大腸

過敏性腸症候群

過敏性腸症候群(IBS)とは

消化器の疾患がないにも関わらず、腹痛や便秘、下痢などの症状を慢性的に繰り返す病気です。 腸管の運動が異常に亢進 し、刺激への反応が過敏になることで引き起こされると考えられています。

主な症状

•数週間~数ヶ月にわたって、お腹の不調や痛みが起こっている

•下痢や便秘が数ヶ月続いている

•排便をすると痛みが一時的に落ち着く

•お腹の張り、ガス溜まりを感じる

•排便の回数が不規則

•排便しても、便が残っているような感覚がある

•ストレスを感じると、症状がより悪化する

主な原因

ストレス、不安、抑うつ、恐怖などの心理的要因や自律神経の失調とされています。

社会の複雑化やストレスの増加に伴い、症状に悩む人が増えている病気です。

過敏性腸症候群は命に関わる病気ではありませんが、生活の質(QOL)を大きく低下させてしまう可能性があります。薬物療法や生活習慣の改善などにより、症状を改善することは可能です。

検査・診断

6ヵ月以上前から症状があり、最近3ヵ月間に週1回ほどのペースで腹痛があり、次のうち2つ以上が当てはまる場合です。

•排便で症状が緩和する

•排便回数が変化する

•便の形状が変化する

過敏性腸症候群の症状は、他の消化器疾患でも起こります。
そのため血液検査や大腸カメラ検査、エコー検査などを行い、大腸がんや潰瘍性大腸炎などその他の疾患の可能性を除外する必要があります。

治療

過敏性腸症候群の治療では、生活習慣の改善が大切です。食事療法や薬物療法を中心に、必要に応じて心理療法などを行います。市販薬の使用も良いですが、個々の症状や体質に合わせてお薬を選ぶことが大切ですので、医師へご相談ください。

生活習慣:

睡眠不足や過度なストレス・疲労などでお悩みの方には、その改善策について考えましょう。またアルコールの過剰摂取や香辛料を多く摂る食事は症状を悪化させる可能性があるため、摂取量を減らしましょう。
タバコを吸っている方は、治療を機に禁煙を始めてみましょう。

下痢型の方は脱水を防ぐため、こまめに水分補給を行うことが重要です。水分を補給する際は、なるべく胃に負担をかけないよう、常温または温かい飲み物を飲むようにします。
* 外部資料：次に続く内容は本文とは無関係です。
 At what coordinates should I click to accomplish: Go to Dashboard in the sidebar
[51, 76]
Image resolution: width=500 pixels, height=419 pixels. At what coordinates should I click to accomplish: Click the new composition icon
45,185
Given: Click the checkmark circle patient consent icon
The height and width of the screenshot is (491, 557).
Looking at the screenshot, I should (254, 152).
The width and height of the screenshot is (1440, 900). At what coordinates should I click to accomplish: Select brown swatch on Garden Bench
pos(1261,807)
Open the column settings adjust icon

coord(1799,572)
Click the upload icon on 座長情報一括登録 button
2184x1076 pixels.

適度な運動は、ストレス解消において有効だとされています。まずは軽いウォーキングから始め、少しずつ運動を習慣化していきましょう。

薬物療法:

症状に合わせて、腸の運動を整える薬、腸内細菌の乱れを整える整腸剤、お腹の痛みを抑える薬、下痢止め薬などを処方します。抗不安薬、自律神経調整薬、漢方薬を処方することもあります。

心理療法:

心理的ストレスが引き金になることが多いため、薬物療法でも改善しにくい場合は、ストレスとの上手な付き合い方を身につけていく「ストレスマネジメント」、不安や緊張をやわらげる「リラクゼーション療法」などを薬物療法と併用していく場合があります。

食事療法:

1日3食、規則正しくバランスのよい食事を心がけましょう。暴飲暴食、寝る前の食事、油っぽい食べ物、アルコールや香辛料、炭酸飲料、コーヒーなど刺激の強い食べ物も控えめにしましょう。十分な水分摂取も大切です。

過敏性腸症候群の症状に影響する因子としてFODMAPが注目されています

FODMAPとは?

小腸で吸収されにくく大腸で発酵しやすい糖質の総称です。

Fermentable(発酵性の)

Oligosaccharides(オリゴ糖)

Disaccharides(二糖類)

Monosaccharides(単糖類)

And

Polyols(ポリオール)

このFODMAPが多く含まれた「高FODMAP食品」を過度に摂取すると、腹痛や下痢、便秘などの過敏性腸症候群の症状が悪化することが報告されています。そのため、過敏性腸症候群でお悩みの方は、日頃の食生活を見直して改善してみましょう。

FODMAPを含む食品

Oligosaccharides(オリゴ糖:タマネギ、ニンニク、アスパラガス、豆類)

Disaccharides(二糖類:牛乳、ヨーグルト、水飴、海藻類、キノコ類)

Monosaccharides(単糖類:果物、はちみつ)

And

Polyols(ポリオール:リンゴ、アプリコット、モモ、ナシ、スイカ、人工甘味料)

低FODMAP食

FODMAPを多く含む食品を食べるのを制限する、低FODMAP食事療法を行うことで、過敏性腸症候群の症状改善に効果があることが報告されています。